Esther Cenga moved from the Eastern Cape to Worcester in 1954 where she cleaned white families homes. She forgot her bad experiences until Shoprite was bombed in 1996 by right-wingers, killing four people and maiming 67. (Botswele Mogotlane)
A drafty 1970s town hall in the Boland would not be where one would expect an electrifying evening of interracial discussion on a cold winter’s night, but that is exactly what happened on a recent Thursday in Worcester. Something unusual and urgent emerged as residents gathered for the launch of the book These Are the Things that Sit with Us, edited by Pumla Gobodo-Madikizela and Marietjie Oelofsen, of Historical Trauma and Transformation at Stellenbosch University, and Friederike Bubenzer, of the Institute for Justice and Reconciliation.
The honest and highly charged dialogue between storytellers from the book and the audience revealed a vital broader need for cross-racial and cross-generational conversations about the past.
“It’s the elephant in the room,” storyteller Russell Cupido said. “This silence sits between those who suffered and those who benefited throughout the country; through all the pain and the hurt we must now begin to speak to each other.”
Juan Karriem, whose account of enduring inner battles with harrowing memories is in the book, said: “I hid my history from my children, not wanting to infest them with my prejudices. But tonight I brought my daughter along to see the book for the first time. South Africa is indeed a traumatised nation. We need to have these uncomfortable conversations.”
The book that inspired such honesty documents everyday experiences of South Africans in Langa, Bonteheuwel and Worcester during the country’s brutal past. It’s a compelling and important read, opening up an opportunity for the wider public to bear witness to what it means to have lived through apartheid. The 29 vignettes were selected from a four-year research project examining intergenerational repercussions of historical trauma.
Kholeka Klaas and her family were removed from Cape Town to Langa. Her brother was political: ‘We often had knocks at the door when the police came …’. (Botswele Mogotlane)
“We wanted to understand the relationship between what happened in the past and what happens today,” said Gobodo-Madikizela in her opening remarks. Citing the profound moments of change and transformation that she witnessed while serving on the Truth and Reconciliation Commission, she said people needed new spaces where listening to each other’s stories could bring us back to a place of hope.
The stories appear in the three languages spoken by the storytellers — isiXhosa, Afrikaans and English — offering the reader the opportunity to listen to the story in the teller’s mother tongue and the rich layers of meaning.

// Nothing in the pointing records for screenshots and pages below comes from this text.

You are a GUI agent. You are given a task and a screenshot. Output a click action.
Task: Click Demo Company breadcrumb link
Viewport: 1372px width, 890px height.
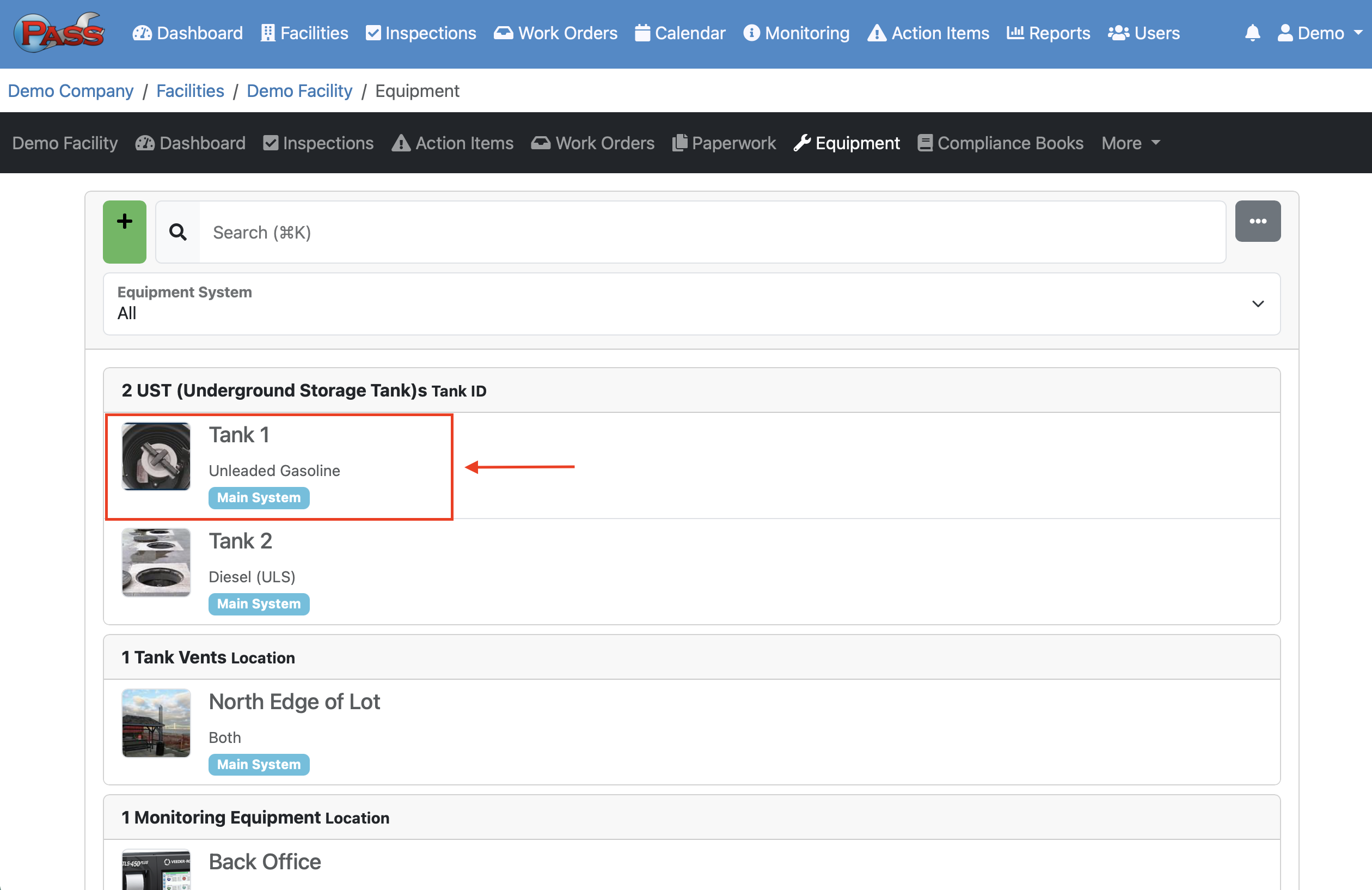click(70, 90)
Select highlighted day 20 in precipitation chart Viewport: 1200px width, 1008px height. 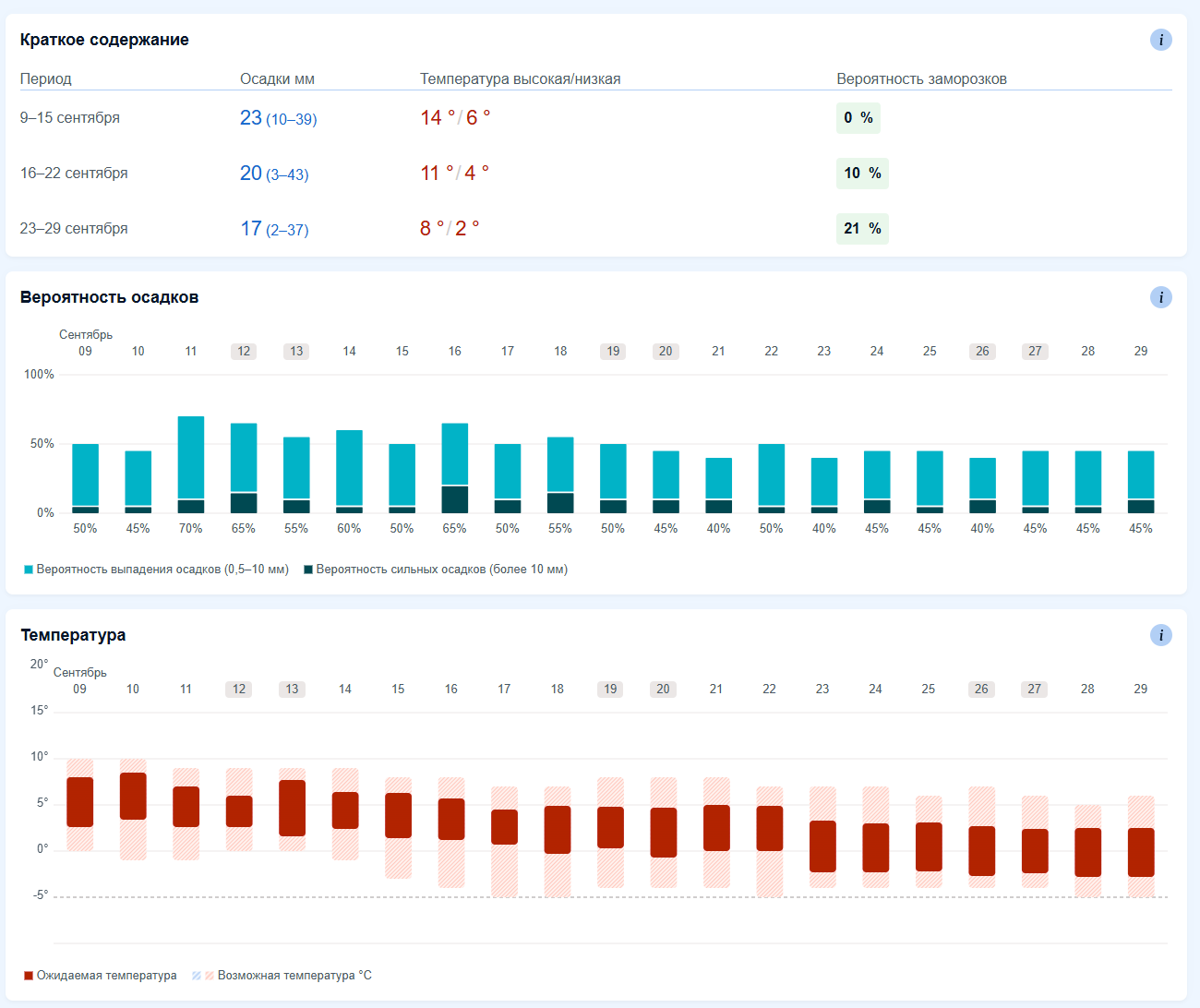point(666,352)
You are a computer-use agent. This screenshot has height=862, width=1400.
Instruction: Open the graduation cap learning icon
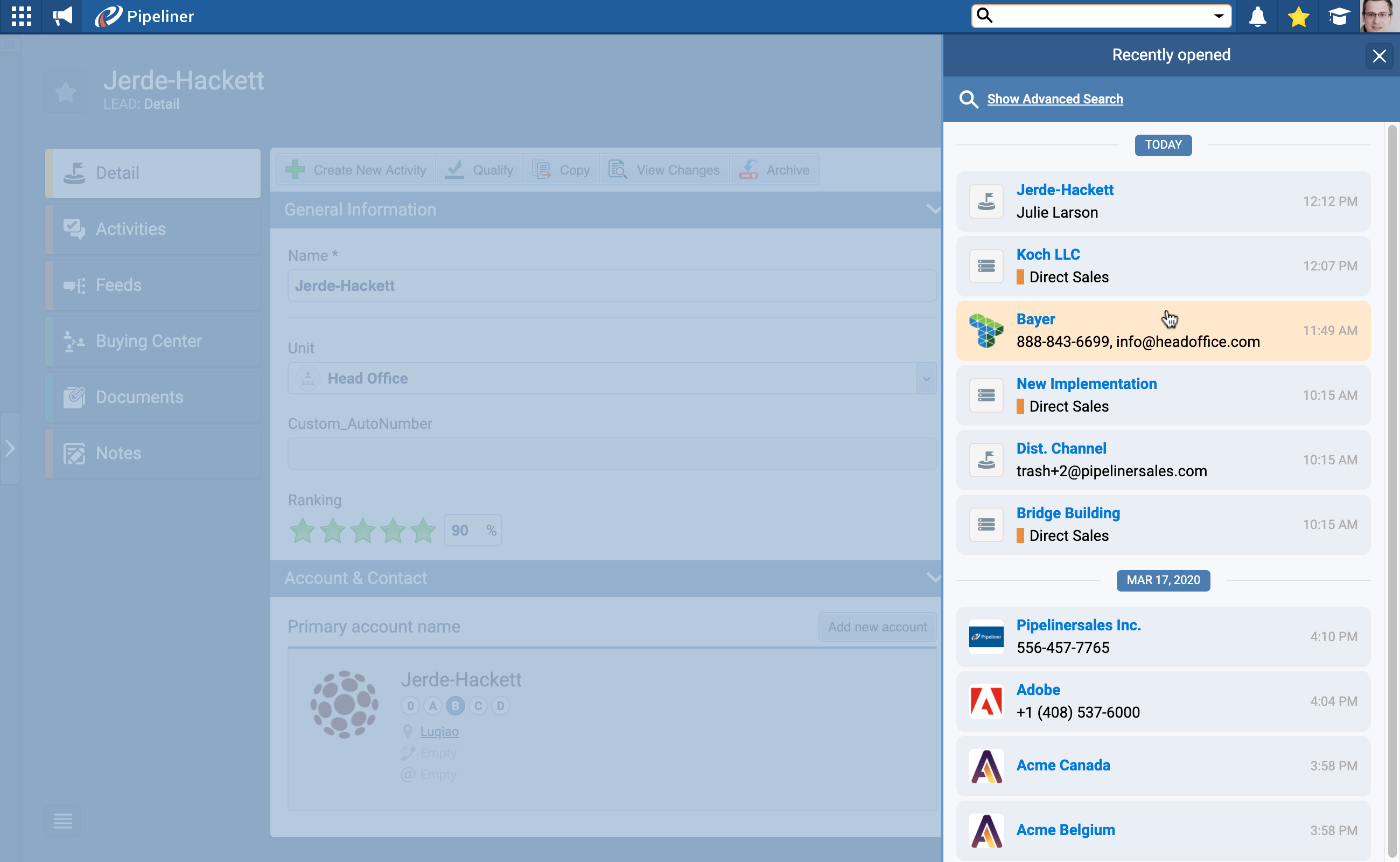click(1338, 16)
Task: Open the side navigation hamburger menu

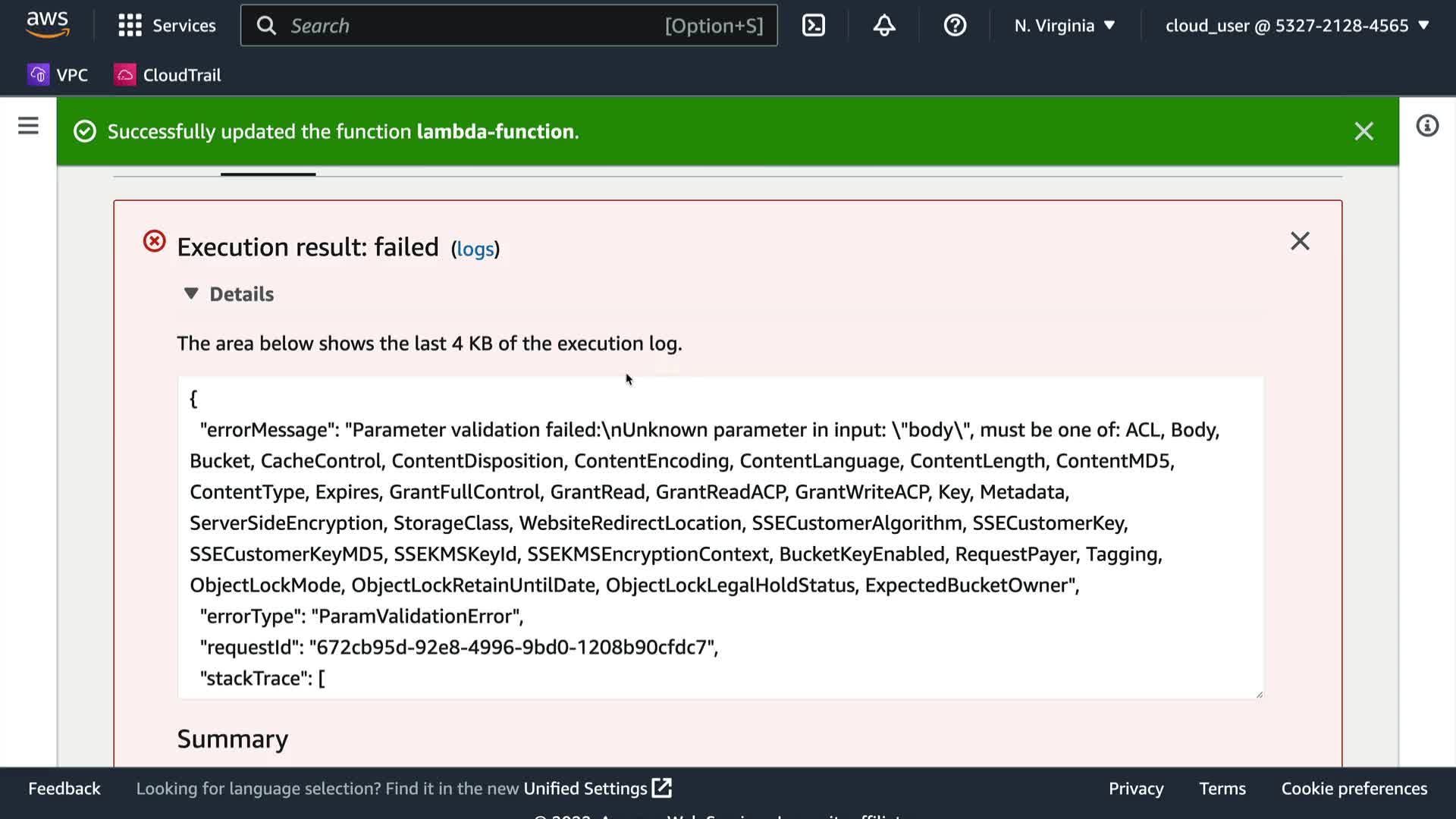Action: (x=28, y=126)
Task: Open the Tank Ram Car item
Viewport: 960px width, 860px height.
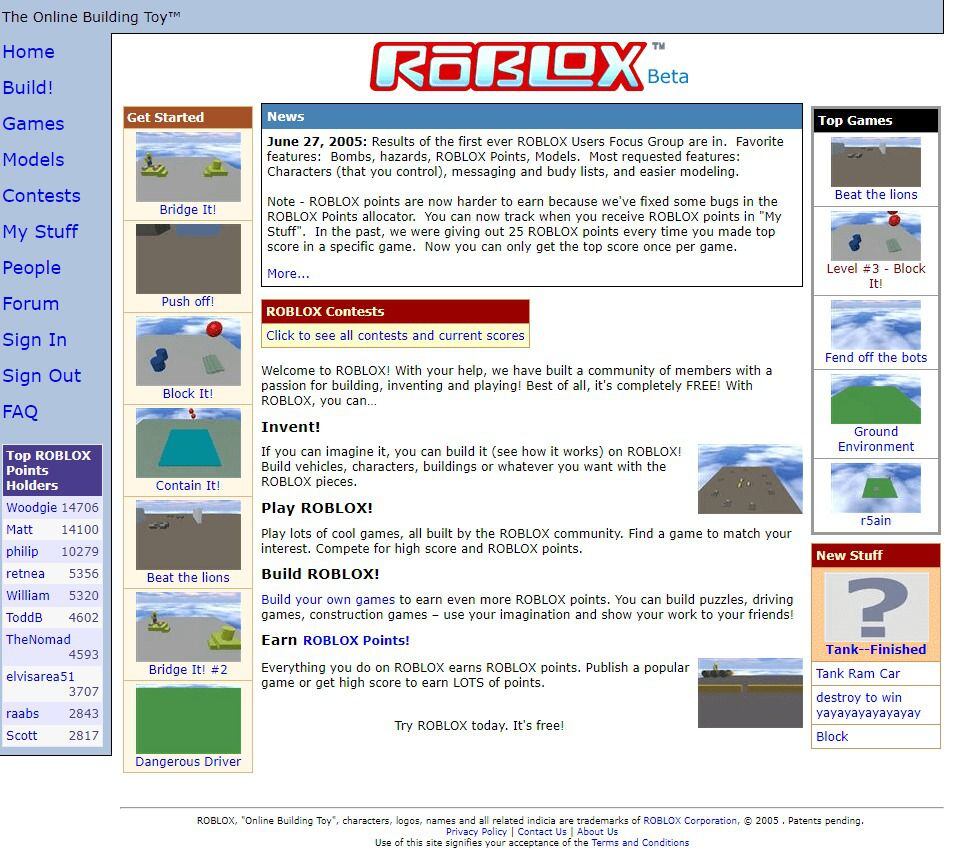Action: click(x=858, y=674)
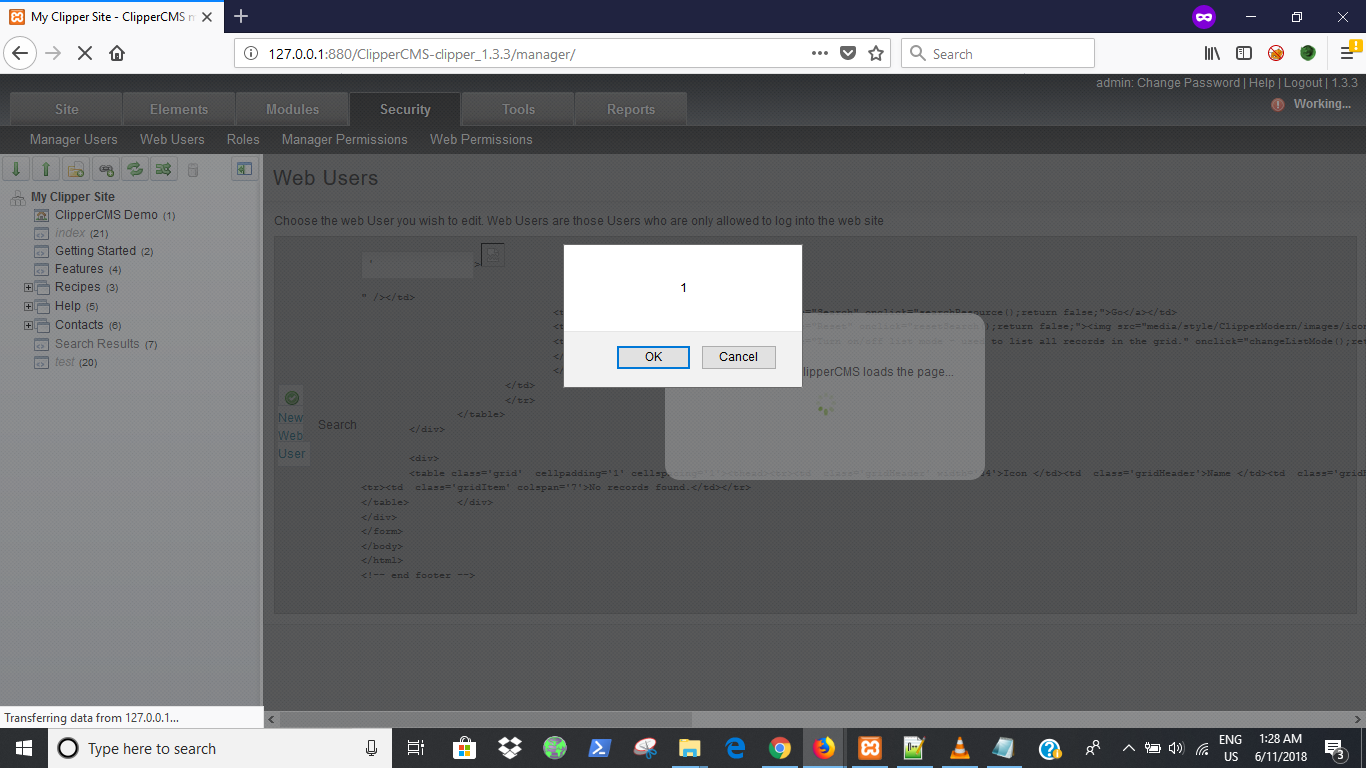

At the Worcester launch, it also paved the way for unfettered cross-language discussion, facilitated by Gobodo-Madikizela. In a country where language still causes such division, this was refreshing.
The quiet, insistent life of the narratives brings a pervasive struggle with memory to the surface that is part of the inner life of millions of South Africans of colour. When a son tells of his vivid recollection of seeing his father being stripped of his land, his livelihood and the dignity of being able to take care of his family through forced removals, or a woman tells how her future was cut short by a bomb blast that devastated her family, or an older man with a deeply lined face and gentle eyes describes his enduring sadness at the lack of opportunity to study further, we know that these stories could have been drawn from just about anywhere in the country. They give voice to a larger narrative of collective historical memory that is raw and alive under the surface.
Phillip Voegt is a District Six child and remembers the forced removals. ‘Ek het wit mense gehaat.’ It took him many years to get rid of the bitterness. (Botswele Mogotlane)
Despite the recounting of haunting experiences of loss and humiliation caused by apartheid, this book expresses much more than feelings of suffering and victimhood. Look deeply into the eyes of any one of the men and women in the arresting photographs accompanying the stories and you will recognise the remarkable generation of people you encounter every day in the streets, at work, in malls, in taxis, in homes. What these stories speak of, above all, is the extraordinary resilience, dignity and strength called up to survive and build lives from the chaos of apartheid, even as, for most people, their life circumstances remain unchanged 25 years after democracy.
And what about the voices of those whose identities were shaped in white culture and who have to find their place somewhere on the spectrum of perpetrator, collaborator or, at the very least, beneficiary of the system that caused so much pain and destruction? The stories of Worcester’s white residents sit awkwardly in the book. How could they not? The differences in social and economic circumstances, in frame of reference, in understanding and experience of suffering are as evident on the page as they are in the world around us.
But these stories are vital to any project linking the past with the present because they begin to fill the uncomfortable interracial silence between South Africans, “the elephant in the room”, as Cupido called it. Sentences like “I have not really experienced anything traumatic,” and “If I did not have the opportunity to go to a good school, I would not have been where I am today,” and “What can I do to change their scenario?” are a necessary part of the discourse.
If we strive for any kind of healing of the fault line in our collective consciousness, if we want to reach a place where the boundaries of “us” truly extend through this fault line, we’ve got to work with what is real. For one of the storytellers, Hilton van Wyk, reality included “something that I can’t explain” that came up in him when he saw white people. “I am cross, sad, violent in the way I think. And that makes me quiet,” he said. “I don’t have the strength to be violent, but I feel violent. I am looking for a way to understand people.”
The articulation of stories, which can connect people at the deepest human level, seem to be a good place to begin to foster such understanding between races and generations. As Karriem’s daughter said, after reading her father’s story and hearing him speak: “It’s a big thing for me to be here tonight for my father. This will help us to understand him so much better.”